··· Data to process ···

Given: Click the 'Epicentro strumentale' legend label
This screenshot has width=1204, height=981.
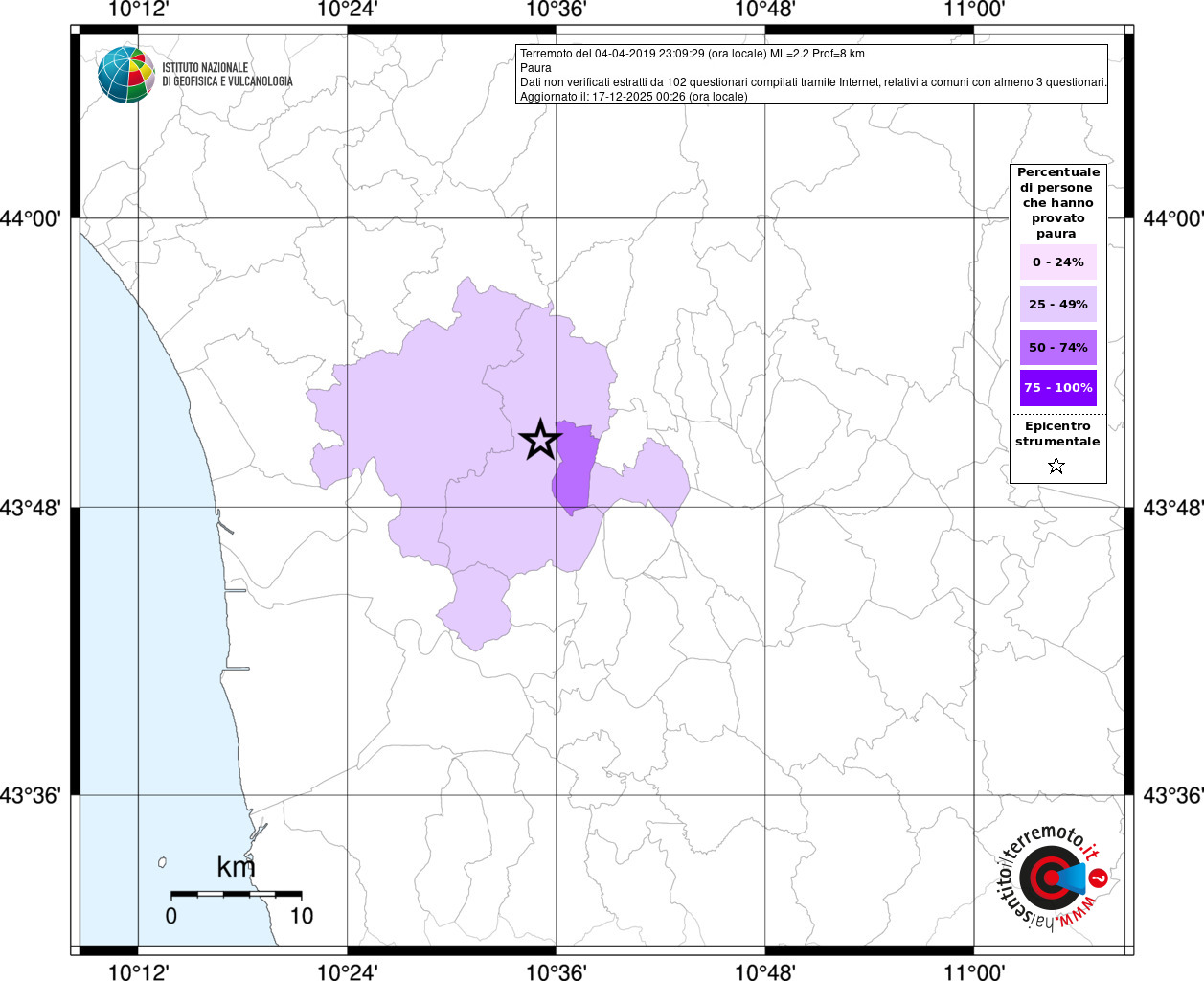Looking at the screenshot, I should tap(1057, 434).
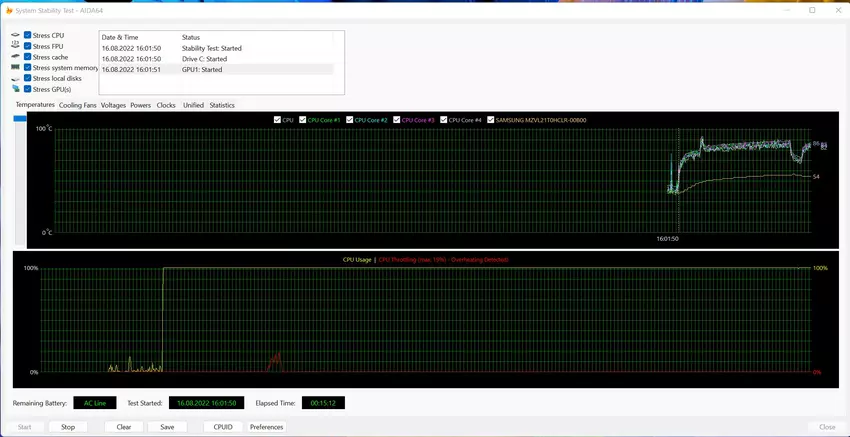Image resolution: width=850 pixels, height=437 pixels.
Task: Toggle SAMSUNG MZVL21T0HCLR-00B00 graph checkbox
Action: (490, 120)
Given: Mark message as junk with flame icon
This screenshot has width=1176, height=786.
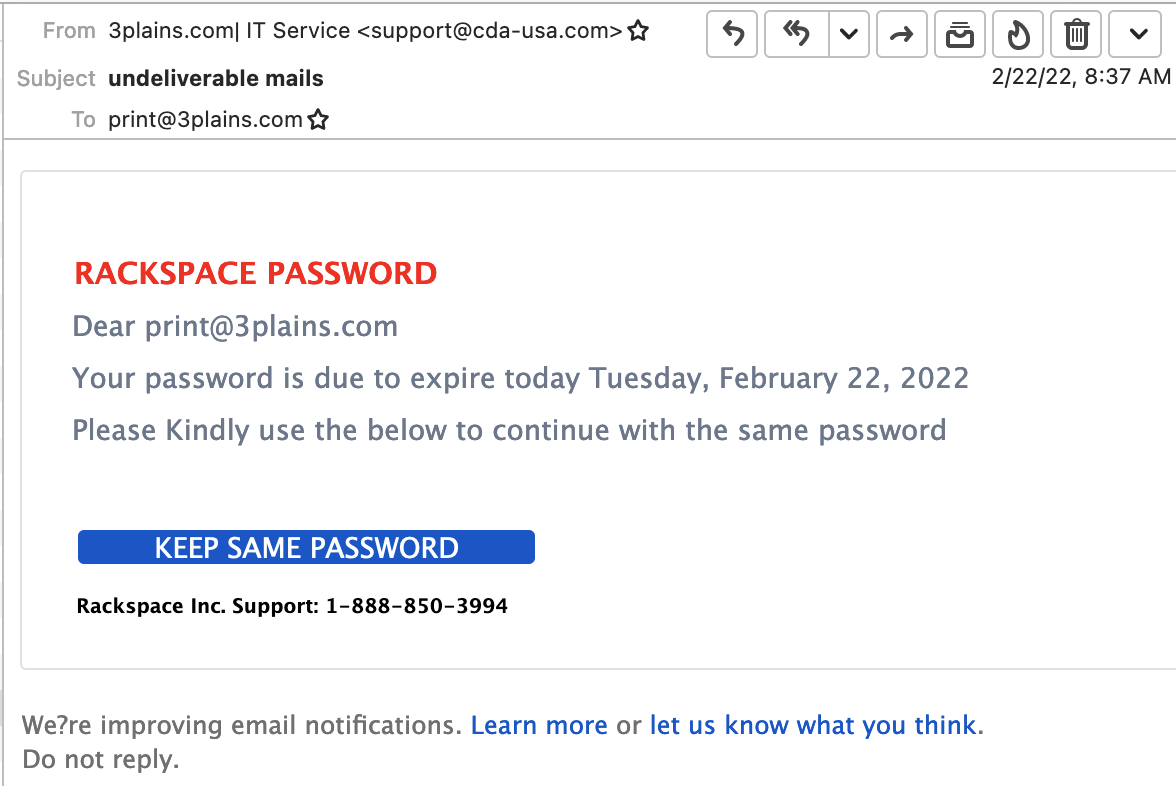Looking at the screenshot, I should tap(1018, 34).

···

What you should do>
Can you duplicate all of the data above word for word, leaving the pictures out of your answer?

Task result>
Given: Click the 'Epicentro strumentale' legend label
This screenshot has width=1204, height=981.
Looking at the screenshot, I should tap(1057, 434).
Image resolution: width=850 pixels, height=437 pixels.
Task: Toggle SAMSUNG MZVL21T0HCLR-00B00 graph checkbox
Action: (490, 120)
Given: Mark message as junk with flame icon
This screenshot has width=1176, height=786.
Looking at the screenshot, I should tap(1018, 34).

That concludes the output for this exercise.